Overall viewing numbers on RTE Player, RTE's on demand catch-up TV service, also increased dramatically over the weekend as viewers caught up with televised election content with streaming numbers hitting in excess of 25,000 on Saturday. Users of RTE.ie’s other services, including Aertel On-line and Aertel Mobile, as well as RTE.ie’s mobile site increased over the election weekend. Unique visitors to RTE Aertel On-line increased by 42% while page impressions increased by 114%. Traffic to the dedicated Aertel Mobile site and m.rte.ie increased by 32% and 158% respectively.
There is no doubting the turbulent nature of the times we are living in — a watershed of social, political and economic change. Within the short span of last year, three decades of unchallenged confidence in the market have reeled and crumbled. Assumptions about the power of the market for almost limitless good have been tested and exposed. In a world where market thinking has dominated, it is possible to regard only the measurable as valuable and to reject as less tangible, and therefore less important, those other values that are in the aesthetic or the cultural, in the experiences and events that unify and bind communities together or in things that uplift or inspire or inform.
These things in the pure market can be seen as second-rate but to the Irish public they are not. They pose for us more fundamental questions. These are questions about quality, not quantity, and they are more difficult to debate and more challenging to answer. They include such questions as "What broadcasting serves the community best?", "How is broadcasting to survive as a social value, and not simply as a consumer proposition?", "How can we properly value independent news, creative drama and comedy, excellence in classical and traditional music?", "How can we ensure free-to-air coverage of sports, so that the entire community shares the experience?" and "How do we keep a place on the airwaves for the faces and voices of our own children?"

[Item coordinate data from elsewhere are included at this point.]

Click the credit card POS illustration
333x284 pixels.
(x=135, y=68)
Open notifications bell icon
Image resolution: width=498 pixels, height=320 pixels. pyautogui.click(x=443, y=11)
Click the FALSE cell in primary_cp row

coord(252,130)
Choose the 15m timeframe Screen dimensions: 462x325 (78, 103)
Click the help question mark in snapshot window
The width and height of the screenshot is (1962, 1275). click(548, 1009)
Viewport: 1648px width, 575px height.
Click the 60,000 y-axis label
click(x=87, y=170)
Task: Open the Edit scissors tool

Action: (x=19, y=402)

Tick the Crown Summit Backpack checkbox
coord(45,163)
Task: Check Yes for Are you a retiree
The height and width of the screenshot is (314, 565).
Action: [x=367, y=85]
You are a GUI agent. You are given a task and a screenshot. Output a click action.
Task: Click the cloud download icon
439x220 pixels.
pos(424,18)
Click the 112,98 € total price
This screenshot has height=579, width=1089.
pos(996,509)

A public service broadcasting organisation like RTE has to heed these questions of quality. We must also be efficient, effective, transparent and accountable. We must not be wasteful or presumptuous in any way about the public funds and commercial revenue that pay for television and radio programmes. Equally, however, we should not regard the market as the be-all and end-all. There are more important tests than those of the market. The test for us in RTE is to be resilient and effective in these troubled times and never to lose sight of our core purpose of serving the Irish people.